→ **Task to carry out**: Which lines in the listing below contain "will"? Copy each of them.
Segment Open
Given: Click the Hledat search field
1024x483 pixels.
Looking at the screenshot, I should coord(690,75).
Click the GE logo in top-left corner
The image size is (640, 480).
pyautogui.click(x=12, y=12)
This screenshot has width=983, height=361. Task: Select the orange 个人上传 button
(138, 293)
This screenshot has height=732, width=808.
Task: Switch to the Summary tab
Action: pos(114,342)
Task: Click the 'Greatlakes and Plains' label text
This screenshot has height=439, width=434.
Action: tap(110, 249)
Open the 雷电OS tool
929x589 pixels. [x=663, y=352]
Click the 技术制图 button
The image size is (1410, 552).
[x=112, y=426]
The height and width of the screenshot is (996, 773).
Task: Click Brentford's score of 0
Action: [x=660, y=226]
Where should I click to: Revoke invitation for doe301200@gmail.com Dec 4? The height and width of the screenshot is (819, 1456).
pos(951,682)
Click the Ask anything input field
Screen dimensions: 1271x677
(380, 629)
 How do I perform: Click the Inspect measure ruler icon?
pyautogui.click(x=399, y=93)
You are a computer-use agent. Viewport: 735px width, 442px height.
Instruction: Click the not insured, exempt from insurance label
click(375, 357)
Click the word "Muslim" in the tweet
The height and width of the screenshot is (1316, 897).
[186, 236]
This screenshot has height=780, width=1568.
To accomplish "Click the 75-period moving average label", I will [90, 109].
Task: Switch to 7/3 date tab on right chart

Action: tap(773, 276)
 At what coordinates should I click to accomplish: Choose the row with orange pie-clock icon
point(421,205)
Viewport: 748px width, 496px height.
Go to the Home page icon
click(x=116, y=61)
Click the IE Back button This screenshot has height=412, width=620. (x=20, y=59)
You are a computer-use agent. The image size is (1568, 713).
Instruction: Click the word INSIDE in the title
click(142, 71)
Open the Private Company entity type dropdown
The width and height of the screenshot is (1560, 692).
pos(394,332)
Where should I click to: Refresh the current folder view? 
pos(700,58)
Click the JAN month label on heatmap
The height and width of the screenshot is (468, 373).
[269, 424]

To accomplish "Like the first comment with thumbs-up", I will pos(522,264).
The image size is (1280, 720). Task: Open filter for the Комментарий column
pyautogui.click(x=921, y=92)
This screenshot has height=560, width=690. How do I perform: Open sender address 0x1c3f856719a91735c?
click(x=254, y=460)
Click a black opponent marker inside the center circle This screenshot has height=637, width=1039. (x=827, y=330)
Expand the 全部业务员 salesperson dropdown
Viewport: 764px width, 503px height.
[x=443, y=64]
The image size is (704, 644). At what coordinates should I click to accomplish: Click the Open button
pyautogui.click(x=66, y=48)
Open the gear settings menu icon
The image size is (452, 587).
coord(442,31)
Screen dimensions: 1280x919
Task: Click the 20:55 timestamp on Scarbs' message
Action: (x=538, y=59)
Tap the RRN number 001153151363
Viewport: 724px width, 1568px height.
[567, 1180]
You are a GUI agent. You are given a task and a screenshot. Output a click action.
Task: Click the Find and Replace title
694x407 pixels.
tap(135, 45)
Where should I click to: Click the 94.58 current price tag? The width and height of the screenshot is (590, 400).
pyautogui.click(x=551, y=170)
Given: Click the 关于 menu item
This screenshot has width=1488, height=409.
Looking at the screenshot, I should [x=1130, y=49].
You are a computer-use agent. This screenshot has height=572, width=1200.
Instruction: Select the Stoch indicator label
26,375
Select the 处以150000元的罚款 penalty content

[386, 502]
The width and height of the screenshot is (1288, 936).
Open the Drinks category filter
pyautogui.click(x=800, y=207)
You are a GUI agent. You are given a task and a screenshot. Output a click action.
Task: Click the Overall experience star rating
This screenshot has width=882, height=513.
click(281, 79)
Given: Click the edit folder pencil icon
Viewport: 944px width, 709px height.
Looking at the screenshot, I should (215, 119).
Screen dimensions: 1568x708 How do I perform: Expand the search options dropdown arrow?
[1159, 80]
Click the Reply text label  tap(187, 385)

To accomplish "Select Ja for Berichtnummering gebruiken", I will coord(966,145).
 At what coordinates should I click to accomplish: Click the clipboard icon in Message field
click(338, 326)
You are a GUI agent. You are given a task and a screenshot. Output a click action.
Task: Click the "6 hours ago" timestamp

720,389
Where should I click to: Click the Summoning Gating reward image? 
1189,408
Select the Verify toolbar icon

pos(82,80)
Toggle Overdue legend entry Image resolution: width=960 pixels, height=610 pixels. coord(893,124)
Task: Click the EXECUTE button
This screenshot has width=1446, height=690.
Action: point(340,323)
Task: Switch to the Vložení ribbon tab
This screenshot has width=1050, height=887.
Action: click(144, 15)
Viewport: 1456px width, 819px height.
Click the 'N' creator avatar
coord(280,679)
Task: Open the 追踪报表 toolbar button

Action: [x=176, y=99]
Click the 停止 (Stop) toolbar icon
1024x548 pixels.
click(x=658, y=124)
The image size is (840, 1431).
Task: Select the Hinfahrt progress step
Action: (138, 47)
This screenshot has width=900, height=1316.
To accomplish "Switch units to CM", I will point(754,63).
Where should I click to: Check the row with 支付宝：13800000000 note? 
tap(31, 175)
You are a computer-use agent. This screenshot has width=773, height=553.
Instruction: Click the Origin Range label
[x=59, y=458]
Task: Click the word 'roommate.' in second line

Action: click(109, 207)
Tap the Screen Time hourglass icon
Segment Closed
→ **Task result**:
To accomplish "Click the 75-period moving average label", I will [90, 109].
To accomplish "Like the first comment with thumbs-up", I will pos(522,264).
To accomplish "Select Ja for Berichtnummering gebruiken", I will coord(966,145).
To accomplish "Switch units to CM", I will point(754,63).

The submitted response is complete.